Suppose I keep rolling a die and I stop once I got two consecutive 6. What is the expected number of time to roll the die under the condition that all the rolls are even number?
So, the sample space are sequences like: 262246442266 or 2262466 etc. Note that we cannot just think of the problem as rolling a 3-sided die, see this blog post to understand why.
A hint (from Gil Kalai's page):
The game ends immediately when a number $\notin\{2,4\}$ is thrown.
You need the probability of reaching double-six after $k$ single sixes and $n+k$ twos and fours.
There are ${n+1\choose k}$ ways to place the single sixes, and the probability of each one is $\left(\frac16\right)^k\left(\frac13\right)^{n+k}$.
I get the probability of reaching double-six with no single-six is $\frac1{6^2}\frac32$; with one single-six is $\frac1{6^3}\frac13\left(\frac32\right)^2$, and so on, with an extra factor of $\frac16\frac13\frac32=\frac1{12}$ for each extra six. That gives a total probability of $\frac1{6^2}\frac32\frac1{1-1/12}=\frac1{22}$.
When weighted by the number of rolls, I get $15/121$, so the expected number of rolls, conditioned on all numbers being even, would be $30/11$
Perhaps I'm missing something, but if all of the rolls are even, the probability of rolling a 6 is $\frac{1}{3}$, so rolling two in a row would have a probability of $\big(\frac{1}{3}\big)^2=\frac{1}{9}$. If your chance of success is $\frac{1}{9}$, that means you'd expect to get your result in 9 rolls.
inspired by my colleagues, I think one can approach this problem by Markov chain as follow:
Let the game ends immediately once odd number or two consecutive 6 show up. Let $X$ be the random variable which is defined as the number of rolls when the game ends with 2 consecutive 6 and $0$ otherwise.
Let $e_1=E[X|X_0=2\text{ or }4]$, $e_2=E[X|X_0=6]$, $p_1=P(\text{game ends with two consecutive six}|X_0=2\text{ or }4)$ and $p_2=P(\text{game ends with two consecutive six}|X_0=6)$.
From property of Markov chain, we have: $p_1=\frac{2}{6}p_1+\frac{1}{6}p_2$ and $p_2=\frac{1}{6}+\frac{2}{6}p_1$ so we get $p_1=\frac{1}{22}$ and $p_2=\frac{2}{11}$.

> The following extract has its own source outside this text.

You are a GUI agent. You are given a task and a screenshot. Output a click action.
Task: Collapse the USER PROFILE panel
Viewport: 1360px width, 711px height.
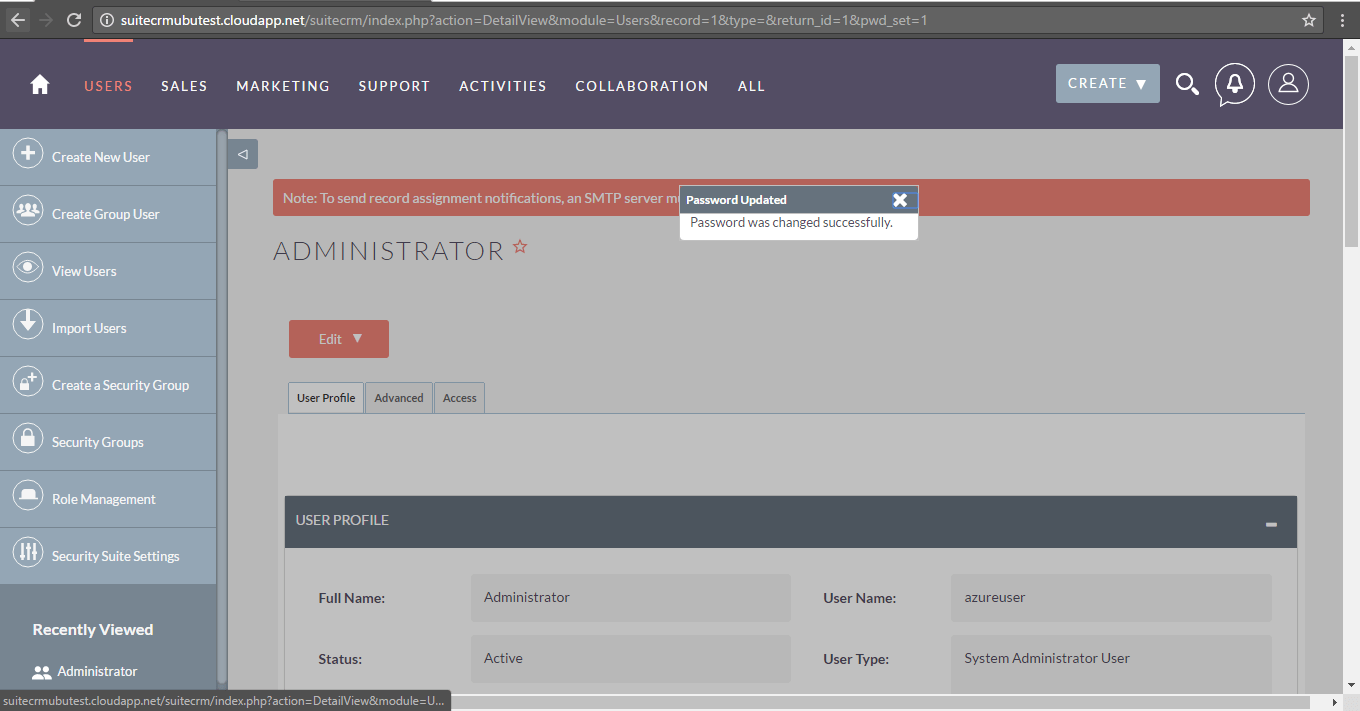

$e_1=\frac{3}{6}\cdot 0+\frac{2}{6}(e_1+p_1)+\frac{1}{6}(e_2+p_2)$ and $e_2=\frac{3}{6}\cdot 0+\frac{2}{6}(e_1+p_1)+\frac{1}{6}\cdot 1$ since $E[1|X_0=2\text{ or }4]=p_1$ and $E[1|X_0=6]=p_2$.
After solving these equations, one can get $e_1=\frac{15}{121}$.
$P(\text{game ends with two consecutive six})=p_1=\frac{1}{22}$.
Denote $A=\text{game ends with two consecutive six}$. Then we have $E[X]=P(A)E[X|A]+P(\text{game ends at odd numbers})E[X|\text{game ends at odd numbers}]=P(A)E[X|A]$.
As a result, the expected number of time to roll the die under the condition that all the rolls are even number$=E[X|A]=\frac{E[X]}{P(A)}=\frac{30}{11}$.